Why is this?  Two reasons, I think.  First, I was never taught that creativity was useful for anything except artistic pursuits, ie the arts.  And second, I was taught that the arts as a whole are impractical and therefore the skills associated with them aren’t as valuable as other skills.

That’s a loaded paragraph, isn’t it?  Imagine believing the two assertions made above, and then reading the following from Newsweek’s article:

The necessity of human ingenuity is undisputed. A recent IBM poll of 1,500 CEOs identified creativity as the No. 1 “leadership competency” of the future. Yet it’s not just about sustaining our nation’s economic growth. All around us are matters of national and international importance that are crying out for creative solutions, from saving the Gulf of Mexico to bringing peace to Afghanistan to delivering health care. Such solutions emerge from a healthy marketplace of ideas, sustained by a populace constantly contributing original ideas and receptive to the ideas of others.
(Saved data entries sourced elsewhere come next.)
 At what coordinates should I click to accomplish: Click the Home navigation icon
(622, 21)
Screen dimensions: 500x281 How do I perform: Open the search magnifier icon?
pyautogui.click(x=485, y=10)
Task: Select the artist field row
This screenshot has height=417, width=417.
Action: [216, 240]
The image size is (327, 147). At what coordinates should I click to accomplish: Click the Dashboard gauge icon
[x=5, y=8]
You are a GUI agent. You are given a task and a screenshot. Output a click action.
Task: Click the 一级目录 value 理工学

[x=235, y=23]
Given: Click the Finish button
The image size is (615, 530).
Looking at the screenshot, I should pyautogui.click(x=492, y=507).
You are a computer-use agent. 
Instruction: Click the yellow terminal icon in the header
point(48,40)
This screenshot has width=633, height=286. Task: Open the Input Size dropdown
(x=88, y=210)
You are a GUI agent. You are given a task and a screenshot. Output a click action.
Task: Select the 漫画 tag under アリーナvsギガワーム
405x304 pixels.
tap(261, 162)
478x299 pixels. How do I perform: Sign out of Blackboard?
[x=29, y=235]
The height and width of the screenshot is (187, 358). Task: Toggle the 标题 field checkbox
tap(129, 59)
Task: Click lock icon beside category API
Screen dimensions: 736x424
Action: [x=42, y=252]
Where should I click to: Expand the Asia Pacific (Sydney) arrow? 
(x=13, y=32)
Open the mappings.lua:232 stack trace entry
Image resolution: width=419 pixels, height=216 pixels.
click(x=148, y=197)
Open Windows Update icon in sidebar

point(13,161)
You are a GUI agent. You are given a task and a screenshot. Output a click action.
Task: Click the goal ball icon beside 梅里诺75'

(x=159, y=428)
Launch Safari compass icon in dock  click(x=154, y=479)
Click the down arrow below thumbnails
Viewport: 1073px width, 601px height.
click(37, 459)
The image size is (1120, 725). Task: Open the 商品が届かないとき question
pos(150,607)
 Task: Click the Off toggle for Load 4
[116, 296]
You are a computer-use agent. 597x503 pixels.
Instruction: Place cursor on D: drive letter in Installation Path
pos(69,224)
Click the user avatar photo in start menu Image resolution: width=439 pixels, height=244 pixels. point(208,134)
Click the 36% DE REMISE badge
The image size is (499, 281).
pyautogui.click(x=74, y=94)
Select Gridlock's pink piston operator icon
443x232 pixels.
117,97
The mind boggles as reason number one (creativity is only useful in the arts) is shredded into tiny pieces.  Let’s throw away my faulty understanding and look at my two reasons in this new light, shall we?

  1. Creativity is an extremely useful and adaptive skill that when applied, can lead to innovative and *practical* solutions to an entire host of problems.  Ah ha!  Maybe this is why I excelled at starting and running my own business, or how I found ways to travel around the world on an extremely limited budget, or why coming up with multiple solutions to a small problem seems trivial to me while to others it appears to be a struggle.
  2. Even if one accepts as true that the arts are inherently impractical(1), they are, at the very least, the perfect training ground to foster and train the valuable “leadership competency” of creativity.  Not that there aren’t other ways to train this skill, but the arts are certainly a very obvious path.

I don’t think I’m the only one who used to believe creativity’s practicality was limited.  I remember in college speaking to a creative friend of mine who told me that everyone had told him to enter an advertising firm, because “that’s where creative people go to work if they want to make money.”  At the time, I believed this assertion completely.  The choice as laid out for me was to either enter the arts and eschew a stable future, or sell out and work in advertising.

Think what creative people could accomplish if, instead of being presented with this false dichotomy, they were educated in where their real strengths lie: solving problems, thinking outside of the box, coming up with multiple solutions and combining them for maximum positive effect, analyzing systems to figure out what change would have the most impact.  Starting nonprofits, increasing communication between disparate groups, disseminating powerful ideas that  grow to influence communities, decision makers, and potentially entire societies.  Inventing innovative machines, systems, gadgets, more efficient ways of accomplishing a task.

It’s fine to choose the arts in the face of this knowledge.  I have no regrets about my choice.  But when I’m told that the United States prizes creativity, I have to call foul.  If that’s true, why wasn’t I told what my creativity meant?  Why wasn’t I told what I could accomplish?  Why did no one mention the possibility that I could make the world a better place with my creativity even if I didn’t have an artistic bone in my body?

If there is a creativity “crisis” in this country right now, it’s because creativity as a skill hasn’t been valued nearly enough.

*****

(1.) This idea is founded on one basis only: the reality that a career in the arts can be unstable from a financial perspective.  We see here the shadows of my upbringing telling me the most important criteria for determining an activity’s value is in its money-producing capability (and as a corollary, its relative stability).  Never mind for the moment that I know many working artists who do quite well, or that I myself was able to found a successful business completely based on, you guessed it, the arts.  This also overlooks the possibility, a reality for many, of the day job as a support for serious pursuit of the arts.  Or the choice to pursue the arts due to other intrinsic values, and financial stability be damned.